Quando citamos a importância da saúde pública, devemos sempre lembrar do conceito de atenção na saúde única. Apontamos a relevância dos cuidados relativos às transmissões de doenças entre os animais domésticos, silvestres, selvagens e de produção para os seres humanos. Estas doenças são reconhecidas como zoonoses.

Uma tônica nessa temática, quando se trata de zoonoses, é uma doença fúngica, chamada de esporotricose.

Esta enfermidade deriva de um fungo denominado Sporothrix, sendo o mais comum o Sporotrhix Schenkii.

Desde o final da década de 1990, no Estado do Rio de Janeiro, tem sido grande a ocorrência da doença em seres humanos e animais, especialmente em gatos.

Transmissão

Este fungo pode habitar o solo, palhas, vegetais e também madeiras, podendo ser transmitido por meio de contato direto com estes ambientes que possuem materiais contaminados, como farpas ou espinhos.

Os gatos são os principais animais acometidos e podem transmitir o fungo para os seres humanos por meio de arranhões, mordidas e contato direto da pele lesionada em especial, quando não há integridade da pele.

Sintomas:

A manifestação clínica nos gatos mais comum, são lesões ulceradas na pele, se apresentando de forma localizada, ou multifocal, se manifestando, portanto, neste último caso, em diferentes pontos do corpo.

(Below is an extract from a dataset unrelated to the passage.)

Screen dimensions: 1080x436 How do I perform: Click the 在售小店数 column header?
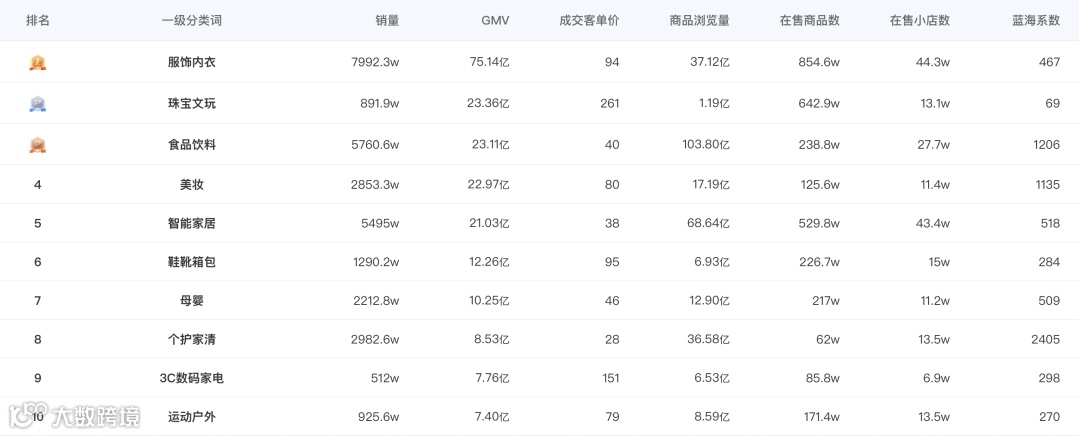coord(919,20)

Nos seres humanos, as lesões iniciam como pequenos caroços avermelhados, podendo ser confundidas, no início de sua manifestação, com picadas de insetos.

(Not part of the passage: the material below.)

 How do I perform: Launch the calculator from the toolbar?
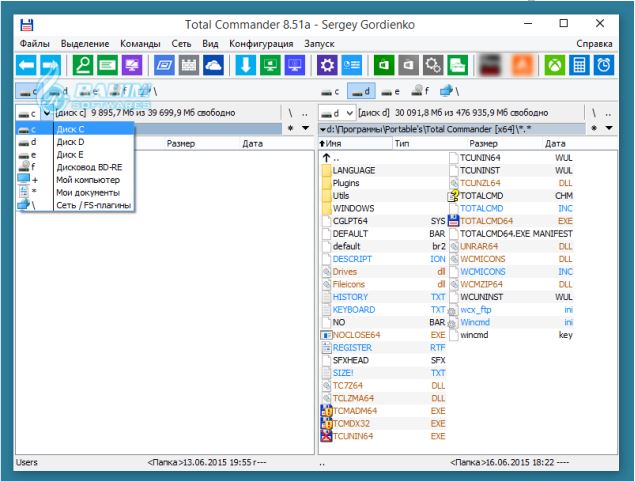click(578, 65)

O período de incubação, pode variar de 1 semana a 1 mês após o ingresso deste fungo no organismo.

Tratamento:

A doença apesar de não ser considerada grave pelo Ministério da Saúde, e por existir tratamento, deve ser observada com uma atenção própria, pois temos registrado um aumento expressivo em diversos municípios de nosso território nacional e nosso município de Campos dos Goytacazes, não está fora deste contexto epidemiológico.

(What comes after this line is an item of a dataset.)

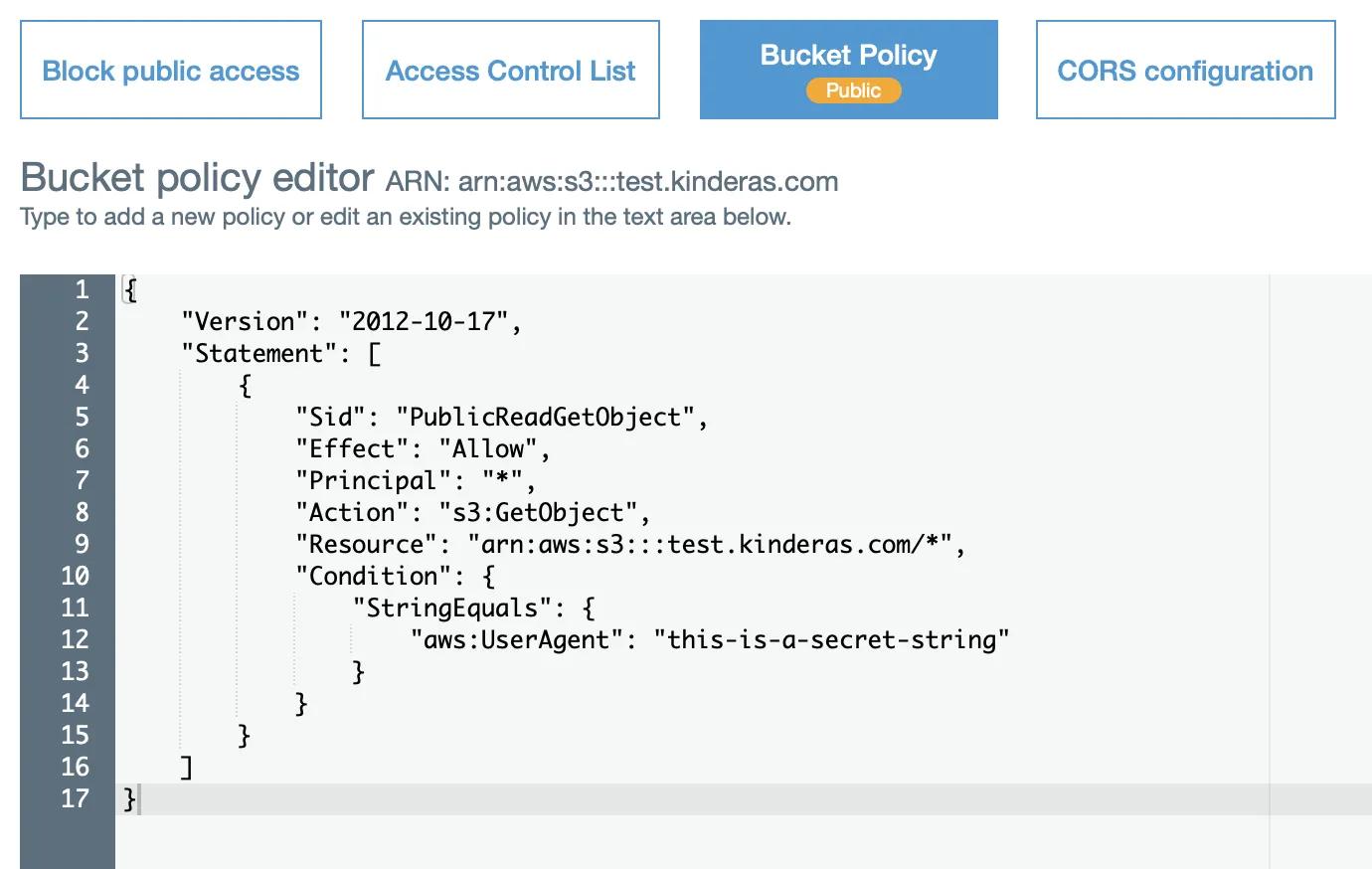1372x869 pixels.
Task: Click line number 1 in the gutter
Action: coord(82,289)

O diagnóstico precoce promove sempre uma melhora nos índices de tratamento.

Prevenção e controle:

No que diz respeito aos cuidados preventivos, temos sempre de lembrar de que, como o fungo habita os solos, e objetos neste solo, minimizamos a contaminação, quando utilizamos recursos que nos protejam de acidentes, como luvas e botas nestes ambientes, pois evitamos o contato direto com estes.

Os gatos, como são a principal espécie transmissora deste zoonose, não devem ter vida livre, ou seja, devem estar restritos ao seu ambiente doméstico, sendo assim, não terão contato com o fungo, em especial na fase reprodutiva, aonde ocorre um alto índice de contaminação, e nesse propósito, a castração, é uma medida que promove um impacto significativo na expressão da redução do contágio entre estes animais.

Se nossos animais de estimação, manifestarem quaisquer lesões de pele, a medida necessária é buscar atendimento médico veterinário. Nos casos de diagnóstico positivo, os animais devem ser isolados para assim, evitar a contaminação de outros animais ou seres humanos.

Nunca é demais reforçar, que os gatos, são vítimas da doença e não causadores da mesma. Cabe a nós responsáveis por sua tutela, não permitir a saída dos mesmos a ambientes externos e nunca, abandoná-los a própria sorte, pois eles dependem de nossa consciência e cuidados, lembrando que são nossos irmãos menores.

“A grandeza de uma nação pode ser julgada pelo modo que seus animais são tratados” (Mahatma Ghandhi).

Dr. Marcelo Maeda Bernardo

CRMV-RJ 7097

Médico veterinário

Atuação em clínica, anestesia, cirurgia e saúde pública.